# cousin it



## denial (Oct 4, 2010)

i was wondering if any one had any idea on how to make a home made cousin it out fit


----------



## Jenmonty (Sep 7, 2011)

Looked at a couple of different articles, but this one seemed like cheapest and easiest...
www.ehow.com/how_8461176_make-cousin-costume.html

Good Luck!


----------



## denial (Oct 4, 2010)

thank you very much i tried searching but i couldnt find anything


----------



## Jenmonty (Sep 7, 2011)

Weird..You should be able to just click on the underlined link and it will take you directly to the page on how to make the costume.....


----------



## obcessedwithit (Jul 13, 2009)

My friend did it and used a body pillow case and glued the synthenic hair from the dollar store on to the pillow case, it turned out awesome.


----------



## Instant Monsters (Jun 15, 2011)

You can also sew or glue rows of weft, which is hair braided to hang from a cord. It's available at most wig shops. It's more expensive, but requires much less sewing or gluing than loose hair.


----------



## prepshop (Sep 30, 2011)

*Easiest Cousin Itt Costume*

Just use a couple raffia type hula skirts that you can find at any party store for about $10 each. I glued one to the inside a $ store bolo type hat, tied one around my neck and another one around my waist. Added a pair of $ store sunglasses and a pair of black flats and wahlah! If you want the costume to be longer you can easily hot glue a 4th one to the one you tie around your waist.
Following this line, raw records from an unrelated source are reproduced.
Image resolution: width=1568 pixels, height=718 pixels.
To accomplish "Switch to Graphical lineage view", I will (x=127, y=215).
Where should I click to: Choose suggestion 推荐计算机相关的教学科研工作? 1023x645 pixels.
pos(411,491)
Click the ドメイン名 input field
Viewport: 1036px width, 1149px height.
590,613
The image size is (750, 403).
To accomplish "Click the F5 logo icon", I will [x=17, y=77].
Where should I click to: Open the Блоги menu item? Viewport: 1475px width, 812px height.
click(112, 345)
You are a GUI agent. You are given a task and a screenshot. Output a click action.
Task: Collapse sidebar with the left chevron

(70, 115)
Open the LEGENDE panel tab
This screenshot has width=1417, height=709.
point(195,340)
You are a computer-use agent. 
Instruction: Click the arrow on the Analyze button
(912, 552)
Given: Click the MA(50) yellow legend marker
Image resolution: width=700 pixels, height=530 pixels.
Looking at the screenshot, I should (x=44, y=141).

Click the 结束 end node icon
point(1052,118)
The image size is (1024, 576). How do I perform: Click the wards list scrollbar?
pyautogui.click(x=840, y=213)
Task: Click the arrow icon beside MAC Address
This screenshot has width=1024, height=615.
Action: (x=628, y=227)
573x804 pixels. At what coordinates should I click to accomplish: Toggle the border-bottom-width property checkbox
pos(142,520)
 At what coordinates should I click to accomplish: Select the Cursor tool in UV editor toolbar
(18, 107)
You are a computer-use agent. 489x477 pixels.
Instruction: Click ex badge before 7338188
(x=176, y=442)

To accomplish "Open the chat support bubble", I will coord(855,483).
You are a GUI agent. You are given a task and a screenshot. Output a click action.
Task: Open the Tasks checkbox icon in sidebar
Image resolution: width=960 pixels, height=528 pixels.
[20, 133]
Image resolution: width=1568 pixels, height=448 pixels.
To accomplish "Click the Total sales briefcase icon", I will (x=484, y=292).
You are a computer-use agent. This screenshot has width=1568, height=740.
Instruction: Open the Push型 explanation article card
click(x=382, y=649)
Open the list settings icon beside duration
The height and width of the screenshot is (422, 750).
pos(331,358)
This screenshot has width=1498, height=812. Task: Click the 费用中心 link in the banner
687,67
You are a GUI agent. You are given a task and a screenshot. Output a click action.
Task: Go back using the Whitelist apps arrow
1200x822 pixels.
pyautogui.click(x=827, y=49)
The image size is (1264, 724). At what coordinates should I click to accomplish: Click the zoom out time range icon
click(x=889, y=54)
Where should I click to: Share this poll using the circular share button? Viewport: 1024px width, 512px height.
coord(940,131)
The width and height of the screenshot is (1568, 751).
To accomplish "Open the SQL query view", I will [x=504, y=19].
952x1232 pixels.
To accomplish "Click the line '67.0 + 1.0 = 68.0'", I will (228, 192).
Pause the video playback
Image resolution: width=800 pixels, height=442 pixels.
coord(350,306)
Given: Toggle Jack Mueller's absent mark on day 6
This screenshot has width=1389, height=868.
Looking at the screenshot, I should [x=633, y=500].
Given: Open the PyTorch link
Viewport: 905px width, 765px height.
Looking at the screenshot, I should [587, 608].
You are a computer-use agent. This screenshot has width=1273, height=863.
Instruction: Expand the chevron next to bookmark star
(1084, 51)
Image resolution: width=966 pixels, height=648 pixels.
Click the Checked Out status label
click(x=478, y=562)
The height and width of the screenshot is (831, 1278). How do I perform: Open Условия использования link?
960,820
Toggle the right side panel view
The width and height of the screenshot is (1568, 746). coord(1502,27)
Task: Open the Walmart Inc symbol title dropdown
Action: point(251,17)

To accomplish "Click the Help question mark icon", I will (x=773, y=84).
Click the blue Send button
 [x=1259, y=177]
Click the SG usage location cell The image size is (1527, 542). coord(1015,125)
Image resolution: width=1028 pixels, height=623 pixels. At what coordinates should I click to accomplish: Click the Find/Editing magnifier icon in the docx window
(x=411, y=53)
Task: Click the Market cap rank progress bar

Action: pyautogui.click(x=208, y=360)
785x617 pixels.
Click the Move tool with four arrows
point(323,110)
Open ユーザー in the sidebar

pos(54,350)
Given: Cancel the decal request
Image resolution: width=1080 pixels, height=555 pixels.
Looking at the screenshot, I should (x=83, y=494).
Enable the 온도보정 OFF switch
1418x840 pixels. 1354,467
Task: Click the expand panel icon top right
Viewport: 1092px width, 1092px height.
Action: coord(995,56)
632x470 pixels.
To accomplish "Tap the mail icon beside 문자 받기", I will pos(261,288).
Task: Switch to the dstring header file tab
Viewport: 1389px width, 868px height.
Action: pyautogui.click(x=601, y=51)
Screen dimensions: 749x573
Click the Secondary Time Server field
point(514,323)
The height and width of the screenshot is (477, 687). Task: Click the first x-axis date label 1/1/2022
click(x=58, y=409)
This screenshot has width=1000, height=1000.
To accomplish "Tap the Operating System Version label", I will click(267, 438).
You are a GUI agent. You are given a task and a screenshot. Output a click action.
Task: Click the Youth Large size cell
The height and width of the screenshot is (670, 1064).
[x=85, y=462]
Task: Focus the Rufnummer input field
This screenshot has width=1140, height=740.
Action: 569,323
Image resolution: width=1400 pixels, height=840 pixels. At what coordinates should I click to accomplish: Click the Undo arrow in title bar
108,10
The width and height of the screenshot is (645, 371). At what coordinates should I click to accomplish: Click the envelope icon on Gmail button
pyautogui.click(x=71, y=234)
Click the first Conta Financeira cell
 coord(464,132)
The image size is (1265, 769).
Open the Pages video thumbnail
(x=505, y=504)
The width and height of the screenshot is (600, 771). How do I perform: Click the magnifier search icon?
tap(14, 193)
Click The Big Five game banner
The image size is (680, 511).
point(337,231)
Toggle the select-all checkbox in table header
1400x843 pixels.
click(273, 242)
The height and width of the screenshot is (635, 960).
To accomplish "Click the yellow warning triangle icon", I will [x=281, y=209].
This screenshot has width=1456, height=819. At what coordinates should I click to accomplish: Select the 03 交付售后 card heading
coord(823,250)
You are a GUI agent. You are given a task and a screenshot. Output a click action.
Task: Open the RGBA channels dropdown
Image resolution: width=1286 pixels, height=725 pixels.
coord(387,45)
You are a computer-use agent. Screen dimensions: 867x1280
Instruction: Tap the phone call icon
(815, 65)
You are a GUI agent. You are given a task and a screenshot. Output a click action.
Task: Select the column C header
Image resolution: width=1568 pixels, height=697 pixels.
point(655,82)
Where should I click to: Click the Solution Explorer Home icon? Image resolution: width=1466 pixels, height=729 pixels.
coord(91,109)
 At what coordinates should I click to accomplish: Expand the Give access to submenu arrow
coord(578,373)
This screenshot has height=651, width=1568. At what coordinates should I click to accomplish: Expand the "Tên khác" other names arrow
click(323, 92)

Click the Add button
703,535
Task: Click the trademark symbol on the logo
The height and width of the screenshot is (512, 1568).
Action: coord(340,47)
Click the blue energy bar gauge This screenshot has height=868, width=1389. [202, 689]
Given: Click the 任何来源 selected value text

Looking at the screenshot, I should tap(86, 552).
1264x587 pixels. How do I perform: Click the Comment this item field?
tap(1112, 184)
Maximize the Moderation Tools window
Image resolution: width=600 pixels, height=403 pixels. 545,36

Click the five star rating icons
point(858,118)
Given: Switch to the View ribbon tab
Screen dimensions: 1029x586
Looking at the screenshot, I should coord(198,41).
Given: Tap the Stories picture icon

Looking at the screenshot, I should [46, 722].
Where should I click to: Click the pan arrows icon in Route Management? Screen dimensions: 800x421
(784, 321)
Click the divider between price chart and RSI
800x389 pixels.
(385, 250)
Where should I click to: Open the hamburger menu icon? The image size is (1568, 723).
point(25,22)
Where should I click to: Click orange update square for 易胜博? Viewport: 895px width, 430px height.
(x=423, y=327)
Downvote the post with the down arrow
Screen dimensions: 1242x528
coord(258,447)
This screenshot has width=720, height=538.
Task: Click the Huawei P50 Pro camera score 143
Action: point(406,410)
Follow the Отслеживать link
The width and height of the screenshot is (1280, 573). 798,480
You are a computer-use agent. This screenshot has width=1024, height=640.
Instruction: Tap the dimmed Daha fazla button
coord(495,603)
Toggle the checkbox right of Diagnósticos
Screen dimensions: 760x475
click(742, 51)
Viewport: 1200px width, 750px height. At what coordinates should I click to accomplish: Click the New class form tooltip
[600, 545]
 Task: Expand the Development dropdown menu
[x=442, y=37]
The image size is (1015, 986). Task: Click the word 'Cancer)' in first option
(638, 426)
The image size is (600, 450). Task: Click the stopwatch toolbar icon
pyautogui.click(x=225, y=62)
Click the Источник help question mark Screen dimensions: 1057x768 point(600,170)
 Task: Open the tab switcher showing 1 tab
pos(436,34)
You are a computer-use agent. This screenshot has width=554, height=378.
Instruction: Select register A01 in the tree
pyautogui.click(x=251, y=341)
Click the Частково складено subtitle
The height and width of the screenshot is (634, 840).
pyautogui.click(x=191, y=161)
Good luck and don't forget Cousin Itt has two t's


----------



## Its..all..Hocus...Pocus (Aug 26, 2011)

Dont know if this helps but yesterday at a local savers, i found really long Rapunsel hair wigs. You could get a few of those and and glue them to your frame. Are you planning on wearing this costume, or using it as a prop


----------



## denial (Oct 4, 2010)

All great ideas thank you


----------